ワシントン:シリアのアフメド・アル・シャラア大統領は画期的な公式訪問のため土曜日に米国に到着した、と同国の国営通信が報じた。
昨年末に長年の支配者バッシャール・アサドを追放したシャラアは、月曜日にホワイトハウスでドナルド・トランプ米大統領と会談する予定だ。
アナリストによれば、1946年の独立以来、シリア大統領によるこのような訪問は初めてだという。
暫定指導者は、5月の米大統領の地域歴訪の際、リヤドでトランプ大統領と初めて会談した。
トム・バラック駐シリア米特使は今月初め、ダーイシュ・グループに対抗する米国主導の国際的な同盟に参加する協定に、シャラア氏が「うまくいけば」署名するだろうと述べた。
「米国はダマスカス近郊に軍事基地を設置し、人道支援を調整し、シリアとイスラエル間の動きを観察することを計画している」、とシリアの外交筋は語った。
金曜日に国務省がシャラア氏をブラックリストから外したことは、広く予想されていたことだった。
国務省のトミー・ピゴット報道官は、シャラア政府は行方不明のアメリカ人の捜索や残存する化学兵器の除去など、アメリカの要求に応えてきたと述べた。
「バシャール・アサドの退陣とアサド政権下での50年以上にわたる抑圧の後、シリアの指導者たちによって示された進歩を評価し、このような措置がとられた」とピゴット報道官は述べた。
同報道官はさらに、「米国のリスト解除は地域の安全保障と安定、そしてシリア主導でシリアが所有する包括的な政治プロセスを促進する」と付け加えた。
SANA通信によると、シリア内務省は土曜日に、ダーイシュの「脅威を無力化するための積極的なキャンペーン」として、61件の家宅捜索を行い、71人を逮捕したと発表した。
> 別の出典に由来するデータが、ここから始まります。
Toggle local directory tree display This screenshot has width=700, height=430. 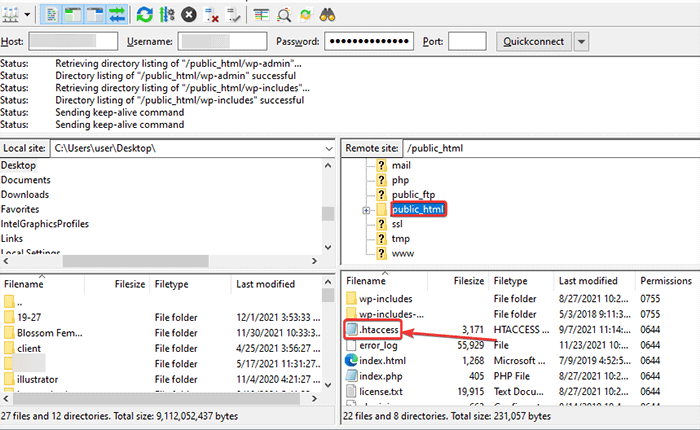coord(75,14)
アレッポ、イドリブ、ハマス、ホムス、デイル・エズゾール、ラッカ、ダマスカスなど、ダーイシュの潜伏拠点が残っている場所が襲撃の対象となったという。
米国到着後、シャラア氏はソーシャルメディアで、中米中央司令部(CENTCOM)のブラッド・クーパー司令官や、イラクでの対ダーイシュ国際作戦の責任者であるケビン・ランバート氏とバスケットボールをするビデオを、”work hard, play harder “というキャプションとともに公開した。
変容
シャラア氏のワシントン訪問は、9月の画期的な国連訪問(アメリカ国内では初)に続くもので、ニューヨークの国連総会で演説した数十年ぶりの元武力勢力シリア大統領となった。
木曜日、ワシントンは安全保障理事会での対シリア制裁解除の投票を主導した。
かつてアルカイダに属していたシャラア氏のグループ、ハヤト・タハリール・アル・シャーム(HTS)は、最近7月にワシントンによってテロリストグループとしての登録を解除された。
政権を奪取して以来、シリアの新しい指導者たちは暴力的な過去から脱却し、一般のシリア人や外国勢力にとってより寛容な穏健派のイメージを示そうとしてきた。
ホワイトハウスの訪問は、「新しいシリアに対するアメリカのコミットメントをさらに証明するものであり、シリアの新しい指導者にとって非常に象徴的な瞬間である」
シャラア氏は、13年にわたる残虐な内戦の後、再建に大きな課題を抱えるシリアのために資金を求めると見られている。
世界銀行は10月、シリア再建にかかる費用の「保守的な最良見積もり」を2160億ドルとしている。